Charles, lui, pensait différemment. Charles était là. Le problème c’est que Charles ne conduisait pas : c’est sa sœur qui le conduisait d’ordinaire au culte. Mais sa sœur, ce dimanche neigeux, était malade, clouée au lit. Mais Charles était là : à plus de 70 ans, ce chrétien radical avait fait plus de 4 kilomètres à pied dans la neige, seulement pour être avec le Corps de Christ un dimanche de Sainte Cène. Être radical c’est être en communion. Charles était un chrétien radical. Pour lui, le rassemblement communautaire n’était pas une option. Venir nous rassembler, en tant que peuple du Ressuscité, était essentiel à la vie chrétienne. Rien ne l’aurait empêché de venir célébrer le Seigneur. Ni la neige, ni l’attaque cardiaque qu’il a eu un jour dans le temple.

Pour faire preuve d’un total chauvinisme drômois, pleinement assumé, je prendrais un deuxième exemple. L’église réformée dans laquelle j’ai grandi était décidément pleine de « chrétiens radicaux ». Sammy était un autre de ces chrétiens radicaux. Sammy n’a pas eu une vie très facile, en tous cas selon nos standards actuels. Subvenir aux besoins de sa famille dans la période de l’après-guerre, monter son entreprise dans une période où il fallait investir énormément de temps et d’énergie pour de maigres résultats. Et c’est sans compter les décès, notamment d’enfants en bas âge. Et malgré tout cela, Sammy est resté fidèle au Dieu de Jésus-Christ. Il n’est jamais parti sur les routes, il n’a jamais nourri les sans-abris ou les populations de pays « pauvres ». Il n’a pas non plus « fait des disciples ». Mais il a quand même été un chrétien radical en vivant sa foi, de manière simple, en toutes choses. Lorsque l’Église avait besoin de son expertise manuelle, il était là.

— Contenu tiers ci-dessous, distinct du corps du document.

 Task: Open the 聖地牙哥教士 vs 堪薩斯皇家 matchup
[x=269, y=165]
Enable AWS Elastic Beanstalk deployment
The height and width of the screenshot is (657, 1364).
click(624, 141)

Le chrétien radical n’est donc jamais, jamais, défini par sa capacité à franchir ses barrières, à dépasser les frontières ni même à accomplir de « grandes choses » pour Dieu. Comme une autre réaction à ce nouveau « christianisme radical » l’exprime très bien : « Comment se fait-il que le commandement de Christ d’aimer Dieu et son prochain ne soit pas suffisant pour ces responsables d’églises ? Peut-être que les chrétiens sont simplement appelés à bien vivre et à inviter les autres à faire de même selon ce que Dieu a ordonné dans l’univers. »1 Certainement. En 1 Th 4, Paul nous encourage à ne pas délaisser notre vie quotidienne pour tous nous lancer dans des actions « spirituelles ». Paul nous exhorte à continuer notre vie quotidienne, fidèlement et dans la foi. Sans plus : d’où son appel un peu surprenant à nous occuper chacun de nos propres affaires car c’est dans la plus petite chose quotidienne que nous démontrerons notre fidélité à Christ. Ce n’est pas dans les grandes choses, ce n’est pas à travers des actions « radicales » que nous démontrerons notre foi mais dans les petites choses.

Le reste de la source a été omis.